— STATED TASK —
Copy each of the records below word for word, keeping every line as it appears.

--- TASK MATERIAL ---

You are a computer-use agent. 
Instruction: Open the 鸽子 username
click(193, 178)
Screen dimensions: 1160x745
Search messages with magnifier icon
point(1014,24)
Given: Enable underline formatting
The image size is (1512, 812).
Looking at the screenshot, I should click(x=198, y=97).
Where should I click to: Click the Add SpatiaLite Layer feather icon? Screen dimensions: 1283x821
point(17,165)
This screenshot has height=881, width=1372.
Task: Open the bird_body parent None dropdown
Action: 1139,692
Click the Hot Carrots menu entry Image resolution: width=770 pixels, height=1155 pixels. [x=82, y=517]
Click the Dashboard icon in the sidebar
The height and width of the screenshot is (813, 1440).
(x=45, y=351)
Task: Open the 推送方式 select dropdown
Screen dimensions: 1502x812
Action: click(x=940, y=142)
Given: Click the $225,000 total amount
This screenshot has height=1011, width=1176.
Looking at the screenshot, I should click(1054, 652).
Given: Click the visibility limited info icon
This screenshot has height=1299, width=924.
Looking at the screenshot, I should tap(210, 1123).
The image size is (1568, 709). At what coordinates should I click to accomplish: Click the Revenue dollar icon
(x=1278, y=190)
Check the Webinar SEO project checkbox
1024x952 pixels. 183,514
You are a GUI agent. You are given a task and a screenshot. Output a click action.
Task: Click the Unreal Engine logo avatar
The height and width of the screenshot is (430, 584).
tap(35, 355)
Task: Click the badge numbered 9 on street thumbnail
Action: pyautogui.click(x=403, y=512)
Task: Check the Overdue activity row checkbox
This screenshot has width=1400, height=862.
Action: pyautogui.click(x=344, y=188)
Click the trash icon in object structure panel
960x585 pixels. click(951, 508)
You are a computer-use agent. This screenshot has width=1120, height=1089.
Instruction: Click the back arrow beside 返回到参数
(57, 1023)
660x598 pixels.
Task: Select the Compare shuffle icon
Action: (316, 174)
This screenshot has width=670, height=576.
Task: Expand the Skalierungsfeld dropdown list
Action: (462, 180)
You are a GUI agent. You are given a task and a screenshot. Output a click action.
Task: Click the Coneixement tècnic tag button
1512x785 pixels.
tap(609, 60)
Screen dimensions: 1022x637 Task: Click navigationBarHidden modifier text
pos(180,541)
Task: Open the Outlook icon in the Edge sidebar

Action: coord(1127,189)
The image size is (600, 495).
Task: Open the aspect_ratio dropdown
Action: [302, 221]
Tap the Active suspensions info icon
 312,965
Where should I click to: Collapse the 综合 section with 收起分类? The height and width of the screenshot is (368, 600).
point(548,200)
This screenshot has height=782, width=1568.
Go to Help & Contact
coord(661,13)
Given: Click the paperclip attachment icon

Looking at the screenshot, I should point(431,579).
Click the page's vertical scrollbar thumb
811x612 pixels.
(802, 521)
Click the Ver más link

---

— FINAL ANSWER —
You are a computer-use agent. 
Instruction: Open the 鸽子 username
click(193, 178)
Screen dimensions: 1160x745
Search messages with magnifier icon
point(1014,24)
Given: Enable underline formatting
The image size is (1512, 812).
Looking at the screenshot, I should click(x=198, y=97).
Where should I click to: Click the Add SpatiaLite Layer feather icon? Screen dimensions: 1283x821
point(17,165)
This screenshot has height=881, width=1372.
Task: Open the bird_body parent None dropdown
Action: 1139,692
Click the Hot Carrots menu entry Image resolution: width=770 pixels, height=1155 pixels. [x=82, y=517]
Click the Dashboard icon in the sidebar
The height and width of the screenshot is (813, 1440).
(x=45, y=351)
Task: Open the 推送方式 select dropdown
Screen dimensions: 1502x812
Action: click(x=940, y=142)
Given: Click the $225,000 total amount
This screenshot has height=1011, width=1176.
Looking at the screenshot, I should click(1054, 652).
Given: Click the visibility limited info icon
This screenshot has height=1299, width=924.
Looking at the screenshot, I should tap(210, 1123).
The image size is (1568, 709). At what coordinates should I click to accomplish: Click the Revenue dollar icon
(x=1278, y=190)
Check the Webinar SEO project checkbox
1024x952 pixels. 183,514
You are a GUI agent. You are given a task and a screenshot. Output a click action.
Task: Click the Unreal Engine logo avatar
The height and width of the screenshot is (430, 584).
tap(35, 355)
Task: Click the badge numbered 9 on street thumbnail
Action: pyautogui.click(x=403, y=512)
Task: Check the Overdue activity row checkbox
This screenshot has width=1400, height=862.
Action: pyautogui.click(x=344, y=188)
Click the trash icon in object structure panel
960x585 pixels. click(951, 508)
You are a computer-use agent. This screenshot has width=1120, height=1089.
Instruction: Click the back arrow beside 返回到参数
(57, 1023)
660x598 pixels.
Task: Select the Compare shuffle icon
Action: (316, 174)
This screenshot has width=670, height=576.
Task: Expand the Skalierungsfeld dropdown list
Action: (462, 180)
You are a GUI agent. You are given a task and a screenshot. Output a click action.
Task: Click the Coneixement tècnic tag button
1512x785 pixels.
tap(609, 60)
Screen dimensions: 1022x637 Task: Click navigationBarHidden modifier text
pos(180,541)
Task: Open the Outlook icon in the Edge sidebar

Action: coord(1127,189)
The image size is (600, 495).
Task: Open the aspect_ratio dropdown
Action: [302, 221]
Tap the Active suspensions info icon
 312,965
Where should I click to: Collapse the 综合 section with 收起分类? The height and width of the screenshot is (368, 600).
point(548,200)
This screenshot has height=782, width=1568.
Go to Help & Contact
coord(661,13)
Given: Click the paperclip attachment icon

Looking at the screenshot, I should point(431,579).
Click the page's vertical scrollbar thumb
811x612 pixels.
(802, 521)
Click the Ver más link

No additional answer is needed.